-- START READING TEXT --
The museum tells the island’s history through a film, regular presentations, and exhibits. It houses a 48-foot teenage whale skeleton (full grown Sperm whales can grow to up to 80 feet long and weigh 60 tons), a whaling boat, a large Fresnel lighthouse lens, hundreds of pieces of scrimshaw and dozens of Lightship baskets that whalers carved and wove, and all types of mementos from their trips and artifacts from their homes.



The Crucial Importance of Whales
Nantucket was first settled in 1659 and became the world’s largest whaling port and one of its most wealthy and progressive towns in the 18th-century. The whale oil industry eventually crashed (primarily due to competition from petroleum), throwing the island into a deep depression until the beginning of the 20th century.
Nantucket was originally created as a glacial moraine 20,000 years ago, and was separated from the mainland by rising sea levels. Prior to 1659, when the first Englishman arrived, it was home to 5,000 Wampanoag Indians who helped the handful of settlers (about 100 families by 1700). Although the island’s resources did not support the settlers initial occupations (faming and sheep ranching), the Indians taught the settlers how to salvage “drift whales” (dead whales that drift onto the beach). This led to the realization that the large British ships could be used to actively hunt life whales, rather than wait for providence to wash them onto their shores.
-- END READING TEXT --
EXERCISES TO COMPLETE>
**a.** Copy the Nantucket text word for word, starting at "The museum tells" and ending at "the 20th century.".
**b.** According to the Nantucket text, what was the primary cause of the whale oil industry's crash?
Rely only on the Nantucket text to respond.
-- START DATA EXCERPT --
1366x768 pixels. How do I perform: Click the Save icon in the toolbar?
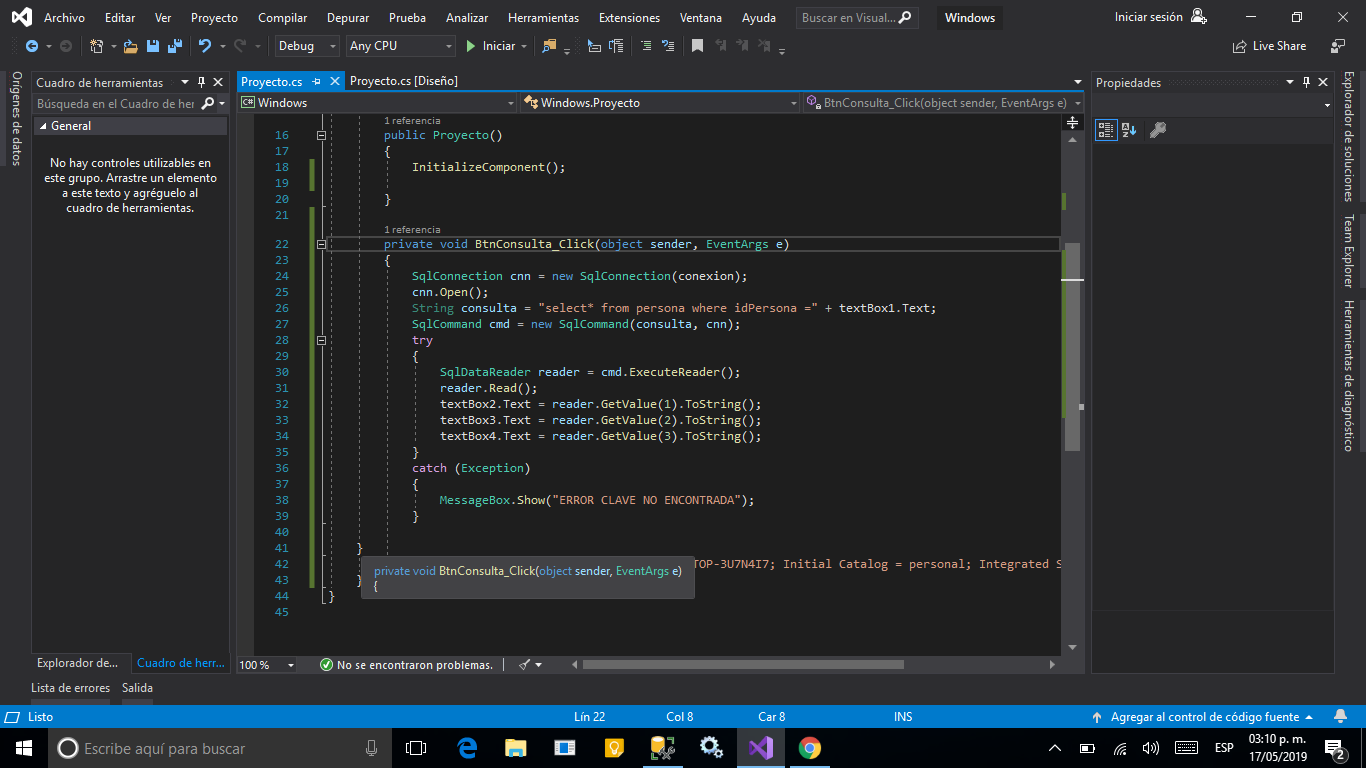154,46
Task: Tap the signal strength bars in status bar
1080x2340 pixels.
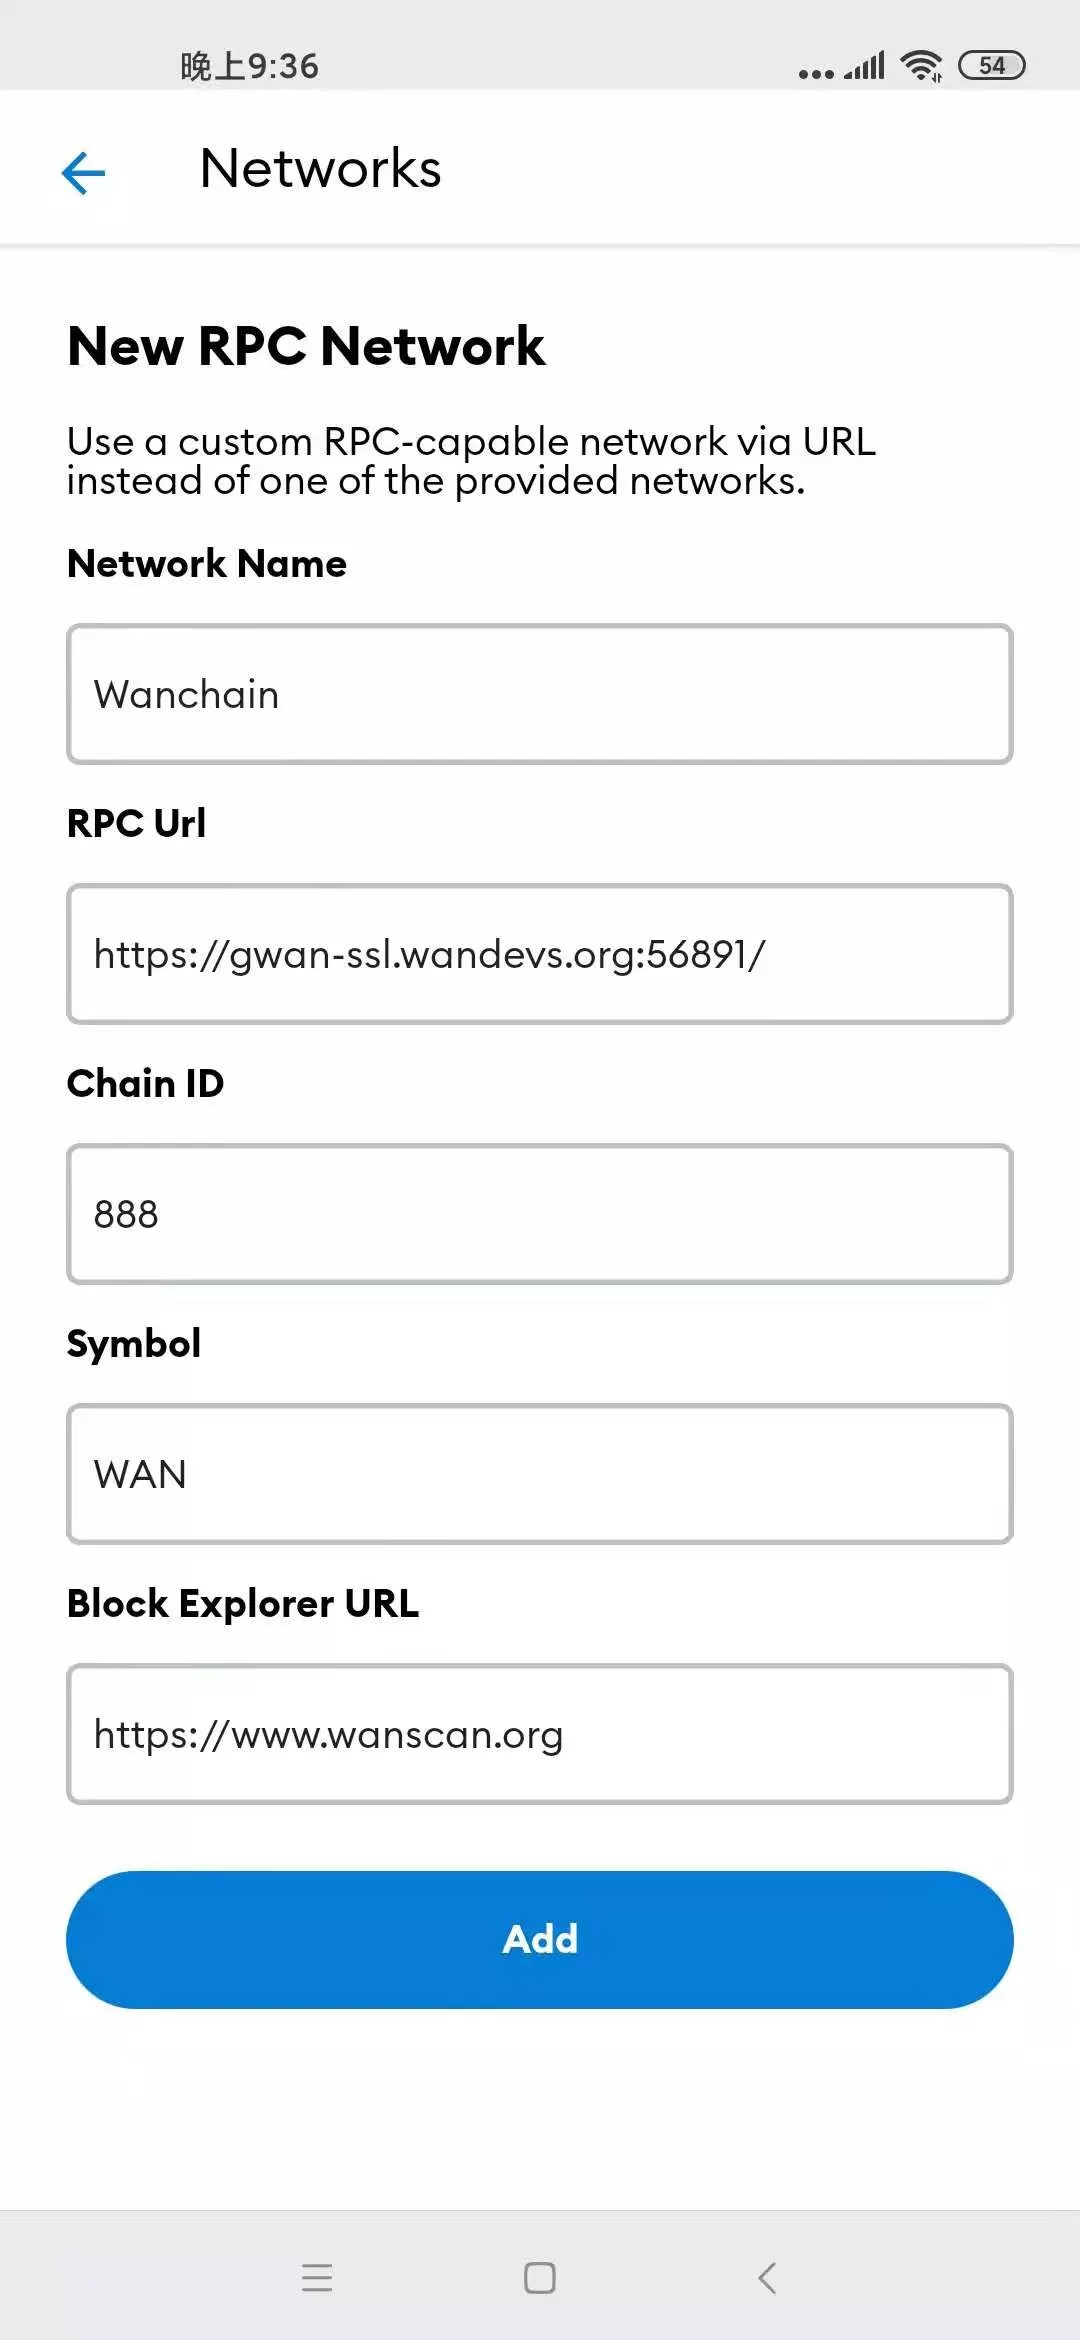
-- END DATA EXCERPT --
RESPONSES IN ORDER>
**a.**
The museum tells the island’s history through a film, regular presentations, and exhibits. It houses a 48-foot teenage whale skeleton (full grown Sperm whales can grow to up to 80 feet long and weigh 60 tons), a whaling boat, a large Fresnel lighthouse lens, hundreds of pieces of scrimshaw and dozens of Lightship baskets that whalers carved and wove, and all types of mementos from their trips and artifacts from their homes.



The Crucial Importance of Whales
Nantucket was first settled in 1659 and became the world’s largest whaling port and one of its most wealthy and progressive towns in the 18th-century. The whale oil industry eventually crashed (primarily due to competition from petroleum), throwing the island into a deep depression until the beginning of the 20th century.

**b.** Competition from petroleum.